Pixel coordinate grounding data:
= = = = =

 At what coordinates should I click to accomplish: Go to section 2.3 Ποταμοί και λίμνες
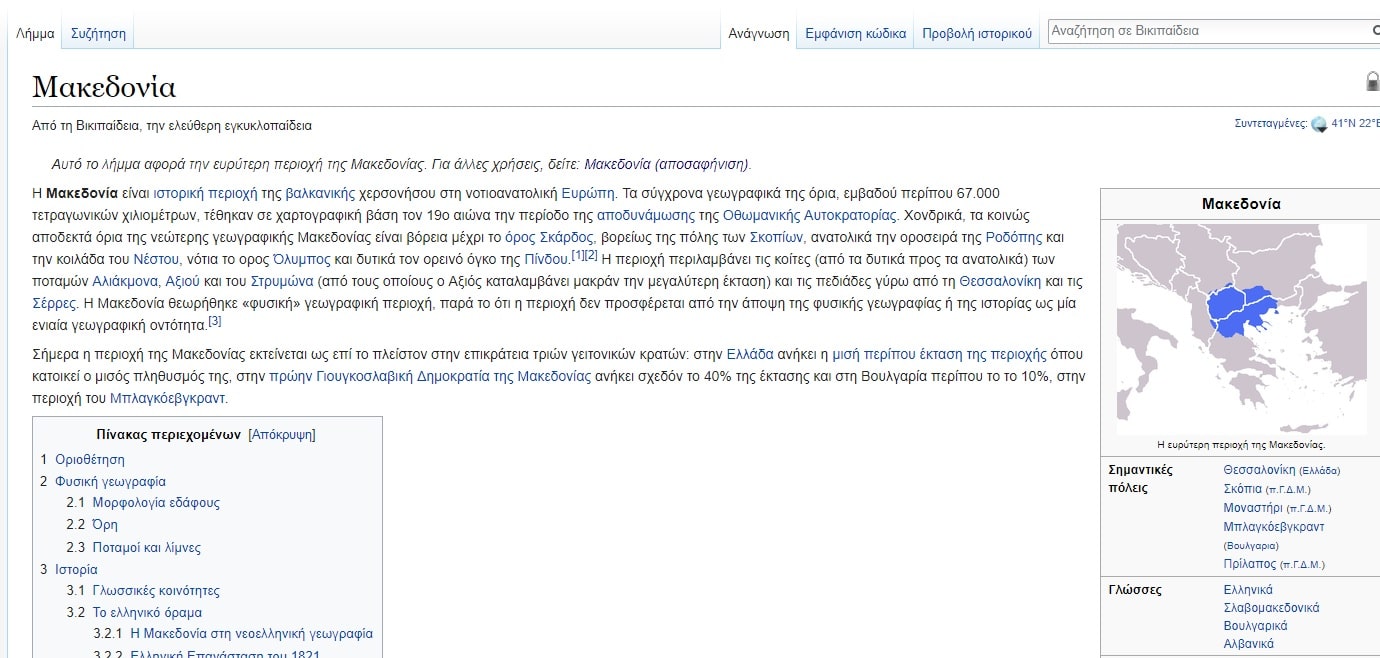146,547
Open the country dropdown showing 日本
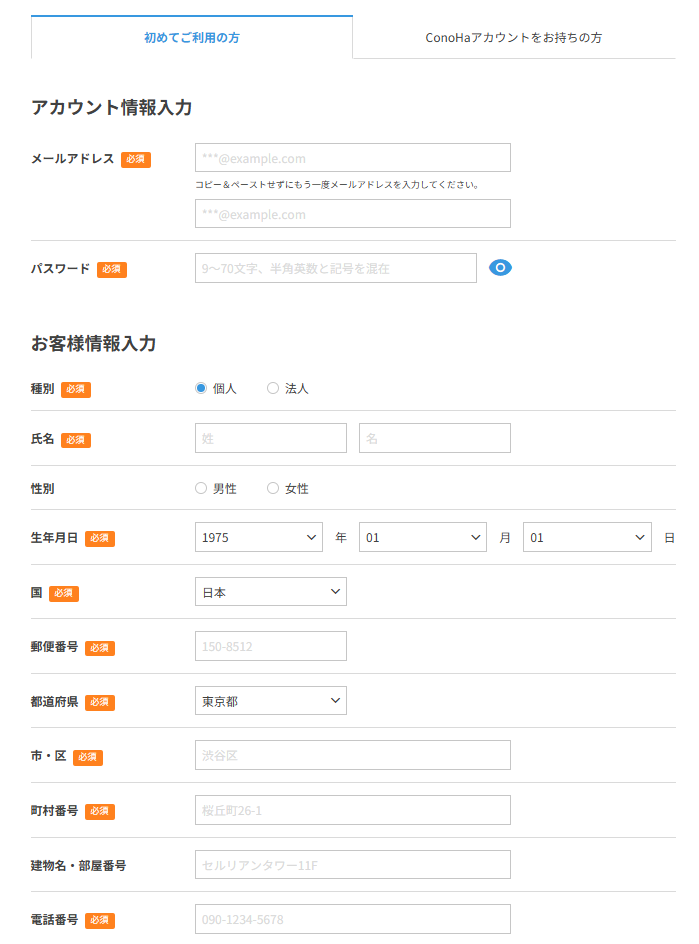This screenshot has width=699, height=944. pos(270,591)
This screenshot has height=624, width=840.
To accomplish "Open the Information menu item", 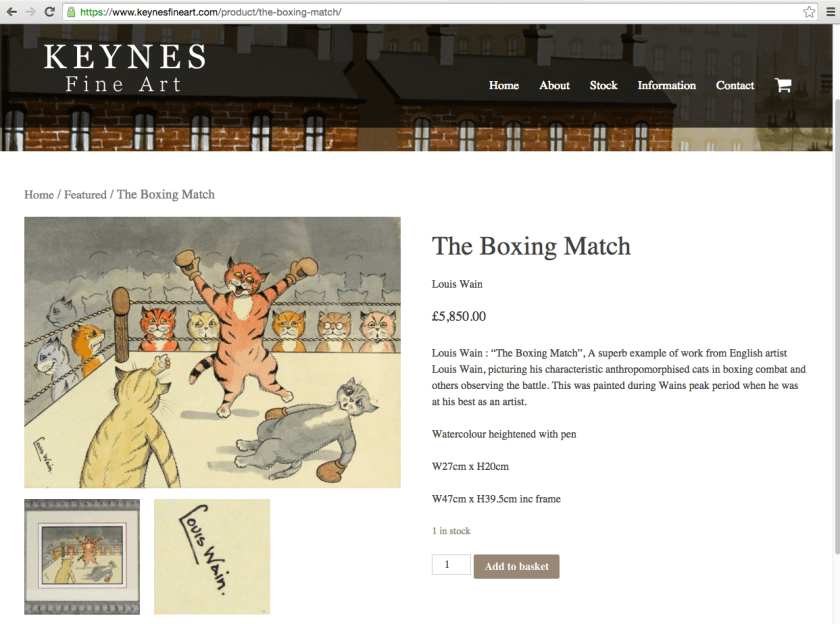I will coord(666,85).
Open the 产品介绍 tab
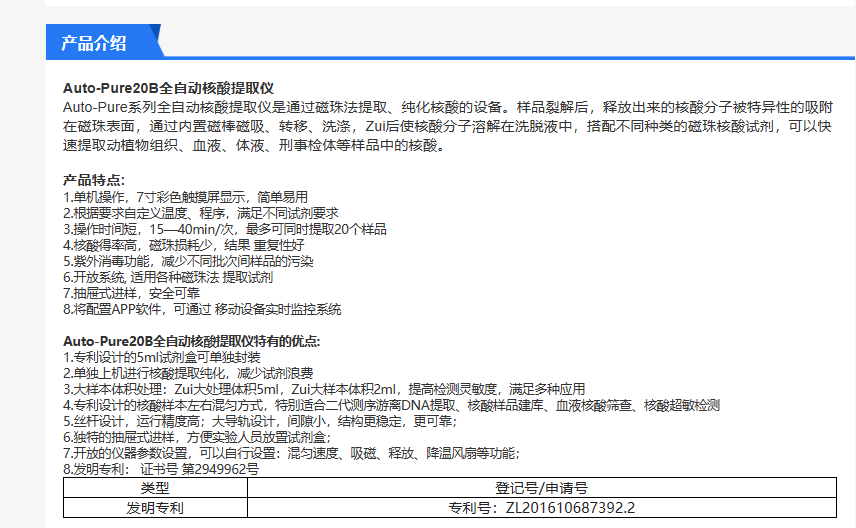 (95, 42)
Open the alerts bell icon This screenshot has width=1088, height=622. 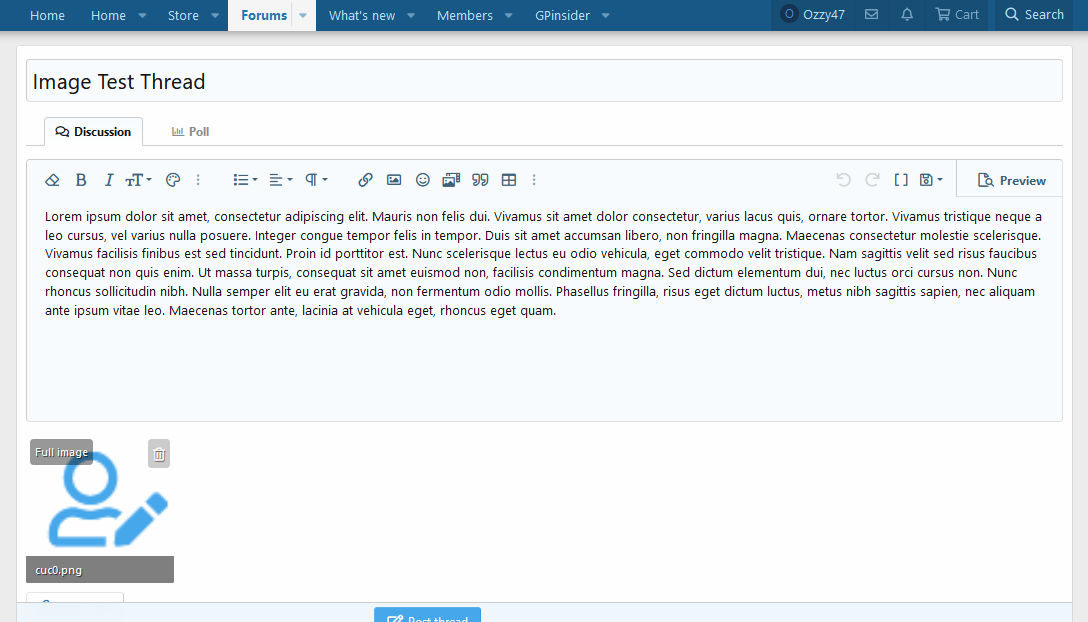[x=906, y=15]
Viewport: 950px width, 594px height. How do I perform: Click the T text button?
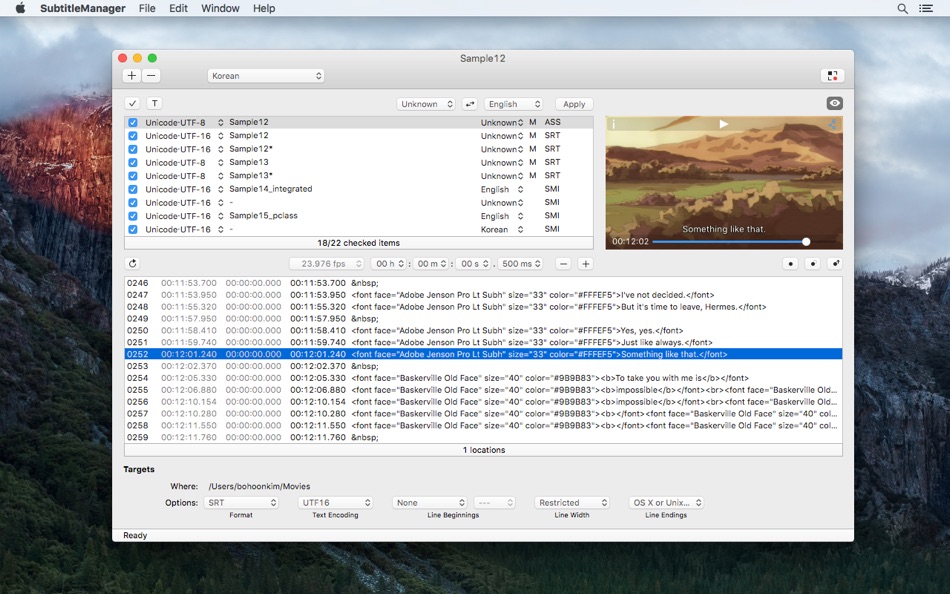point(154,103)
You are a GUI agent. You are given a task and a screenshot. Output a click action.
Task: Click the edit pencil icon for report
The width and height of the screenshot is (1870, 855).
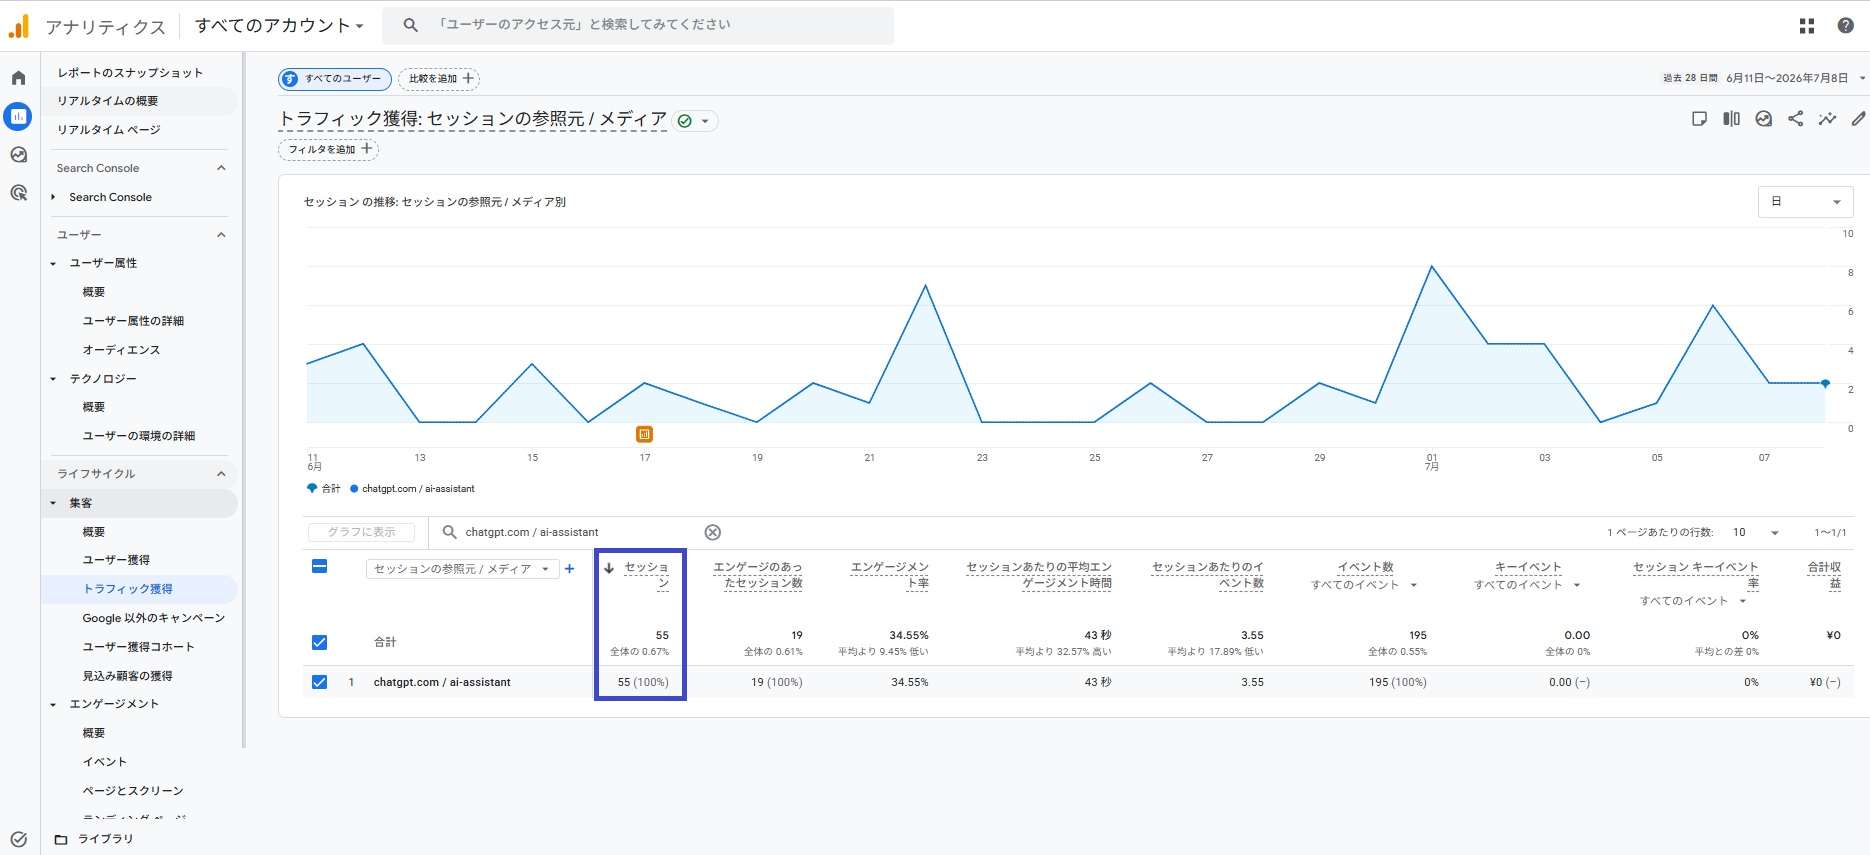pyautogui.click(x=1858, y=119)
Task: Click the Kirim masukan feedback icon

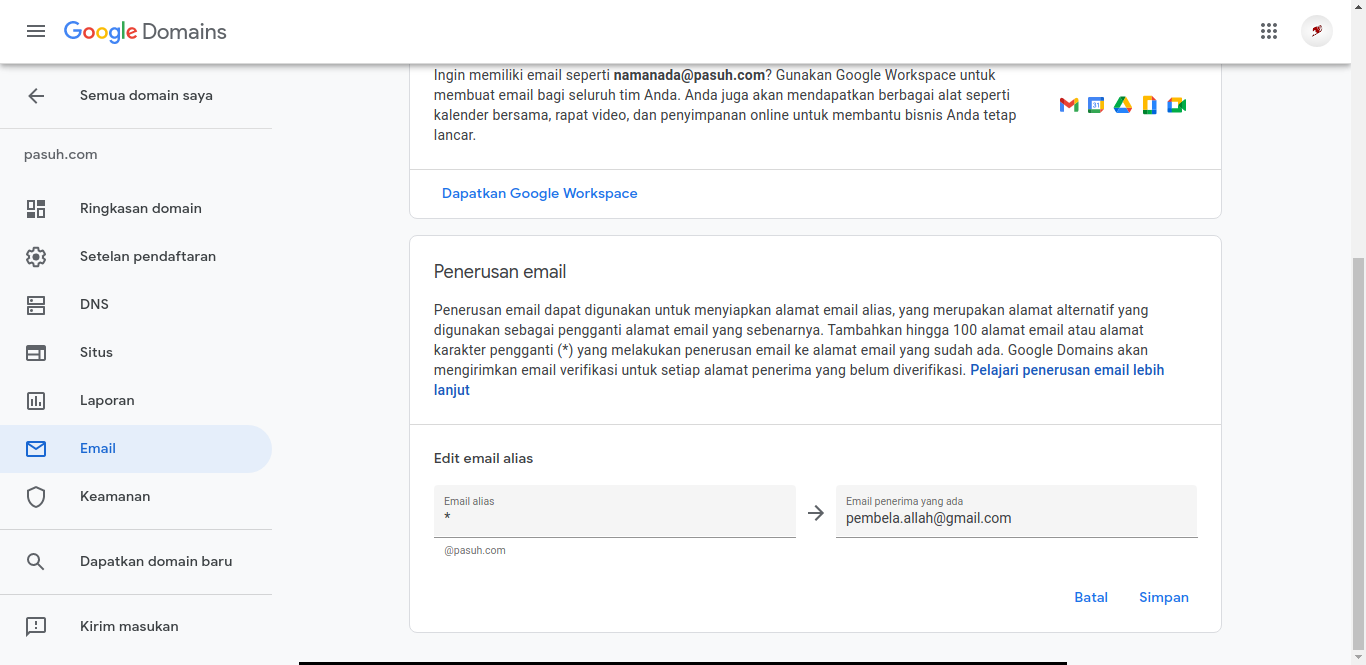Action: pos(36,627)
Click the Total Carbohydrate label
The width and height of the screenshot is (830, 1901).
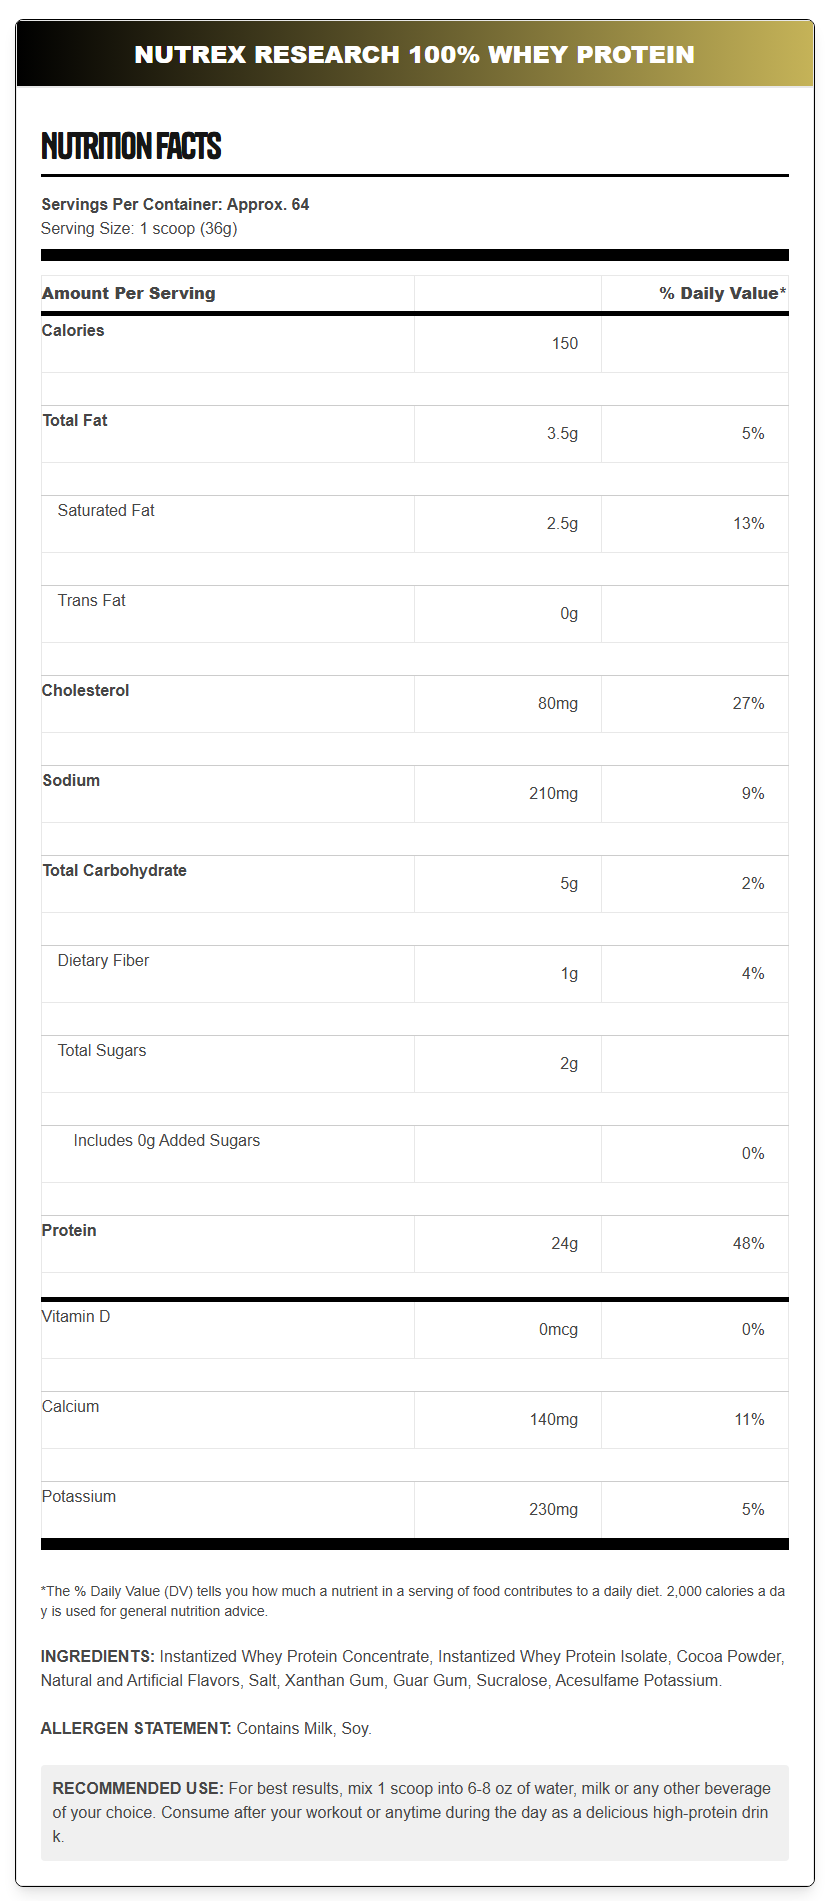(114, 870)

= = = = =

■ EXERCISE GOAL
Write out exactly, and nothing more than, the lines of the entries above from the line containing "The width and height of the screenshot is (830, 1901)." through the final line; omit any pictures.

■ SOLUTION TO THIS TASK
The width and height of the screenshot is (830, 1901).
(114, 870)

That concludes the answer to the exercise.